At any rate, I don't see the use of comparing human endeavors to pathogens unless your agenda is to slander or defame that endeavor. I don't think that's necessarily what you intended to do here with your OP, but there's no escaping that a comparison to something widely regarded as negative - like a disease - is going to frame the compared subject in a negative light as well. I don't find that negative, demeaning subtext useful or necessary.
 
A few observations:

•*Not all religions compete with each other for converts; many religions are not interested in proselytization or conversion. Further, many religions are also syncretic, meaning you can blend elements from many "separate" religions into a single path (so there is no "their" side).
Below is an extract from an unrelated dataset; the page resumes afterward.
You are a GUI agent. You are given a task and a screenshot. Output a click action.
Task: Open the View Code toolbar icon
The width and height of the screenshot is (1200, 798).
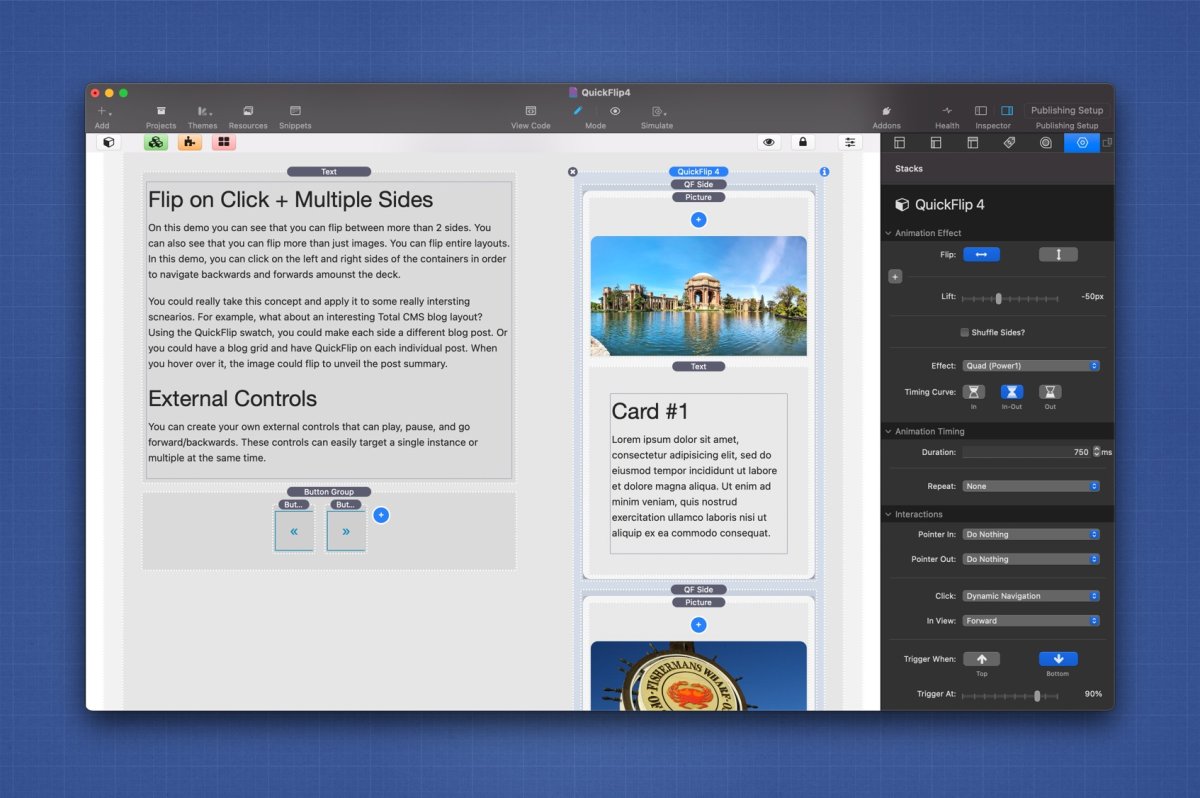coord(530,111)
•*Science does have its competitive aspects, particularly when appealing for funding or recruiting new students and scientists to their fields. Science educators often act as science advocates, especially for the field they specialize in.

At any rate, I don't see the use of comparing human endeavors to pathogens unless your agenda is to slander or defame that endeavor. I don't think that's necessarily what you intended to do here with your OP, but there's no escaping that a comparison to something widely regarded as negative - like a disease - is going to frame the compared subject in a negative light as well. I don't find that negative, demeaning subtext useful or necessary.
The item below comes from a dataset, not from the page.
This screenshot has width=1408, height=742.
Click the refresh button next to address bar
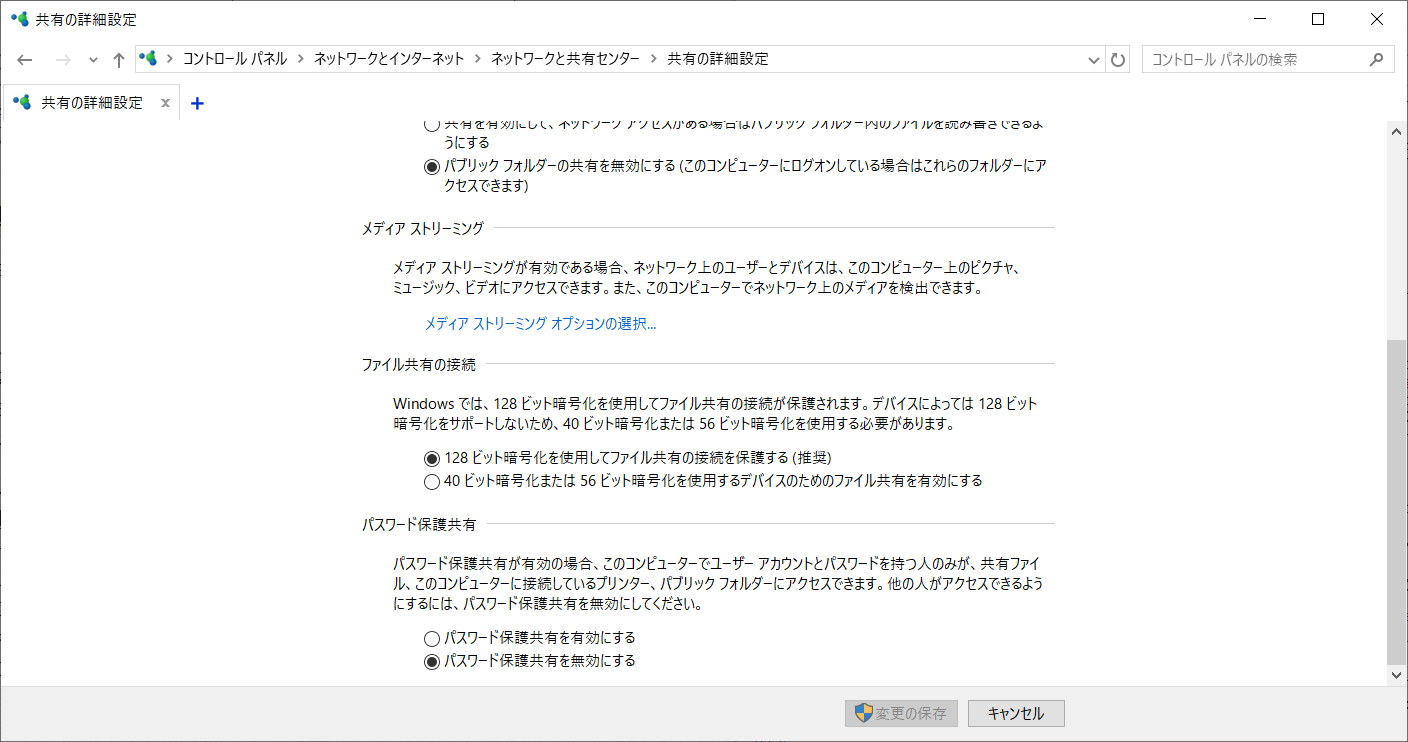point(1118,60)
I had not considered religions created from blending elements from several separate religions. I may have to rethink this analogy. My point wasn't to slander religion in general just to make an analogy that accurately predicts how religions behave.
 

Karl R

Active Member
I may have to rethink this analogy. My point wasn't to slander religion in general just to make an analogy that accurately predicts how religions behave.
Pathogens make for a poor analogy for additional reasons. Typically, pathogens either kill their hosts, or are eliminated from their hosts by immune systems. My body does not appear to be trying to rid itself of my religious beliefs. My religious beliefs do not appear likely to shorten my life.

There may be a closer relationship to the microorganisms which have a symbiotic relationship with humans, like the ones which live in our intestines. But that is also an imperfect analogy, since the lack of these organisms is detrimental to our health. I see no evidence that absence of religion is harmful to humans.
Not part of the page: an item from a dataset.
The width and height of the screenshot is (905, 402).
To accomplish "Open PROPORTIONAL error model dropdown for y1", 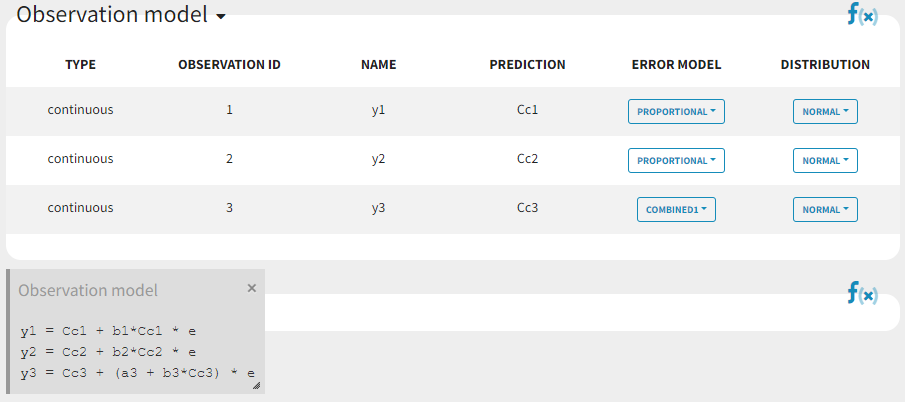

So far, the most accurate comparison anyone has made was the comparison to businesses. They compete for market share. With insufficient market share, they die. The most robust growth usually comes from stealing market share from competitors. Furthermore, businesses and religious sects can merge (i.e. UUs used to be two separate groups: Unitarians and Universalists). Competitors can also cooperate in pursuit of a common goal.

Personally, I find it unsurprising that you found some similarities between religions and organisms. Religions (and businesses) are made of human beings ... and human beings are living organisms. It would be more surprising if there were no similarities.
 

Guitar's Cry

Disciple of Pan
Science is a bit different in that it new branches don't compete with each other to convert the general population to their side. You don't see Biologists debating Physicists on whose model better reflects reality but you might see that debate between a Baptist and a Pentecostal for example

Ever seen a physicist go at it with a biologist?
 

Parsimony

Well-Known Member
I had not considered religions created from blending elements from several separate religions. I may have to rethink this analogy. My point wasn't to slander religion in general just to make an analogy that accurately predicts how religions behave.
You might liken the "blending" concept to horizontal gene transfer in bacteria. Bdelloid rotifers are known to incorporate DNA from unrelated organisms too.

In spite of the negative connotations of the word "pathogen", there is some soundness to your analogy. Religion could be considered a meme.